On reading of the decision in case of MSEB we find that the Tribunal has another reasons to hold that S. 115JA was not applicable in that case. The following reasons are important for the purpose of our present study:

MSEB was not and constituted as company and cannot be deemed a company within the meaning of section 3 of the Companies Act.

MSEB cannot be deemed a company within the meaning of S. 616 (c) of the Companies Act.

In case of MSEB there is no question of holding of an AGM as in case of any company.

MSEB is not a company, in the context of MAT provisions and is not required to distribute dividend, therefore S. 115JA is not applicable.

The Tribunal also noted the difference between other electricity company and MSEB. It observed that Tata Electric Company Ltd, being a company engaged in generation and distribution of power is a company incorporated under the Companies Act and is also accompany within meaning of S. 616(c) of the Companies Act, but MSEB is not such a company, though engaged in generation and distribution of power.

Thus, in that case it was held that MSEB is not a company, is not required to prepare profit and loss account as per part II and III of Schedule VI to the Companies Act, is not required to distribute dividend, and is not a company for the purpose of S. 115JA.

Thus, case of an electricity board and an electricity company as well as banking company or insurance company are different. A company is mandatorily required to prepare profit and loss account for the purpose of MAT provisions in accordance with the part II and III of the Schedule VI to the Companies Act even if it can prepare its profit and loss account in some other form as per the provisions of the Companies Act.

Therefore, in this regard, the author has different views.

Weaknesses on behalf of revenue:

With due regards to the officers and counsels of the revenue author feels that the case was not properly pursued and represented by the revenue for the following reasons:

In the original assessment itself the AO could have required assessee to prepare and submit a profit and loss account as per part II and III of the Schedule VI to the Companies Act. Having failed to do so, it can be said that the AO has formed an opinion that MAT provision was not applicable to the branch of a foreign banking company.

The reasons given for initiation of reassessment proceedings were not sufficient, proper and complete.

Difference between MSEB and a company or deemed company was not properly borne out by the counsels of the revenue. The reasoning in case of MSEB were not applicable in case of banking company was not pressed.

Other possible contentions on behalf of assessee:

In this case the assessee could have argued that S. 115JB was not applicable for the following reasons:

a. There was no gross total income- after set off of past loss, assessee still had further losses to be carried forward so it is not a profit making company,

b. In absence of GTI, deductions under chapter VIA could not be claimed.

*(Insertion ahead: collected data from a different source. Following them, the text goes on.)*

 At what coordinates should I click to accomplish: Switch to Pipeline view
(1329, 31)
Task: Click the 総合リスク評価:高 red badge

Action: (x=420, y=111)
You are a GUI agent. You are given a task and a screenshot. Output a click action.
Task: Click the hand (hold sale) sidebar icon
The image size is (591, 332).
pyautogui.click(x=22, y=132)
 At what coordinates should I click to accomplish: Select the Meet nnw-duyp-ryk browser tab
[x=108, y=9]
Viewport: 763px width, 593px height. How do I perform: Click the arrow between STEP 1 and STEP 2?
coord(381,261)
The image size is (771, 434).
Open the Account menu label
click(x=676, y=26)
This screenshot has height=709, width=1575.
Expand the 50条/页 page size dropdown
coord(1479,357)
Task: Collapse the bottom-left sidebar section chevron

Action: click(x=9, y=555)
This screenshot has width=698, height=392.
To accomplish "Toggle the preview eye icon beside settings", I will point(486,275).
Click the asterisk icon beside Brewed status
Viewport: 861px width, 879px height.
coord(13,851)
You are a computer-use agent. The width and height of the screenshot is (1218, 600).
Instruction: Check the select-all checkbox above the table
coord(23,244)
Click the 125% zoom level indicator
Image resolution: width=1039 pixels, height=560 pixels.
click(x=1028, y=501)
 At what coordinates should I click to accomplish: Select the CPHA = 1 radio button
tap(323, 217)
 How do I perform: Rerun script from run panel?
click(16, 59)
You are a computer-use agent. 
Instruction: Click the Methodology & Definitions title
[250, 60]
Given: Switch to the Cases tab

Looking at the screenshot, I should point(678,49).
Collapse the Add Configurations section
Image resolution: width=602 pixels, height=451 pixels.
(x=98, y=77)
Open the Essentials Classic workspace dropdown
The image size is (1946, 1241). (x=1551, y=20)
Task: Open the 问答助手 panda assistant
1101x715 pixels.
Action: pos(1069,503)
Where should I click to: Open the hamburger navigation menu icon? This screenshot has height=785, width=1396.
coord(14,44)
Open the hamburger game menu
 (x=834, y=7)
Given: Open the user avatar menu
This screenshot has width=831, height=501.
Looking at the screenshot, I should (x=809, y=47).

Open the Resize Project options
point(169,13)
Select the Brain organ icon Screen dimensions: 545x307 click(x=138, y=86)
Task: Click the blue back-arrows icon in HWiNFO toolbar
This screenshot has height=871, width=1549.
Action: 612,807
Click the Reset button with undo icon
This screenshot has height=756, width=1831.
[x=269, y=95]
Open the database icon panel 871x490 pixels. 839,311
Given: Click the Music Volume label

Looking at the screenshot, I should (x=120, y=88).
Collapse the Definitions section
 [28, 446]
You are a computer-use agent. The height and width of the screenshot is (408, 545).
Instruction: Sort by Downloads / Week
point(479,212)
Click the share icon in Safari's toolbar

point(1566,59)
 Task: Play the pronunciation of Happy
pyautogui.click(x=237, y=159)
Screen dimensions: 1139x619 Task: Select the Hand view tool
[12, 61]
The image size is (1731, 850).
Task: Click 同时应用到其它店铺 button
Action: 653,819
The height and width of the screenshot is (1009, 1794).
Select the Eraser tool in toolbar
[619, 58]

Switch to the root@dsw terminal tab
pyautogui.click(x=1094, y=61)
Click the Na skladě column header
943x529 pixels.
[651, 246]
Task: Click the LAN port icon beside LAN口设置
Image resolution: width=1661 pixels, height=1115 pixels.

c. Total income could not be computed- the process of computing total income came to a halt once gross total income was reduced to nil after set off of the past losses.

d. Tax payable could not be computed,

e. When a computation of 'total income' and 'tax payable' could not be completed, the computation provisions could not be applied and therefore, the charging section also could not be applied. This is because S. 115JB is a self contained code consisting of charging provision and computation provision, and when a computation fails, charge also fails.

Conclusion:

In view of author, in case of a banking company, insurance company or power generation company or any other company who is not required to or is exempted from requirement to prepare its profit and loss account as per Part II and III of the Schedule VI to the Companies Act, it is mandatory that if the profit and loss account is not so prepare, then to prepare the profit and loss account in such manner for the purpose of MAT provisions. For that reason alone it cannot be said that MAT provisions shall not apply to such companies, though there can be some other reasons for non applicability of MAT in different circumstances.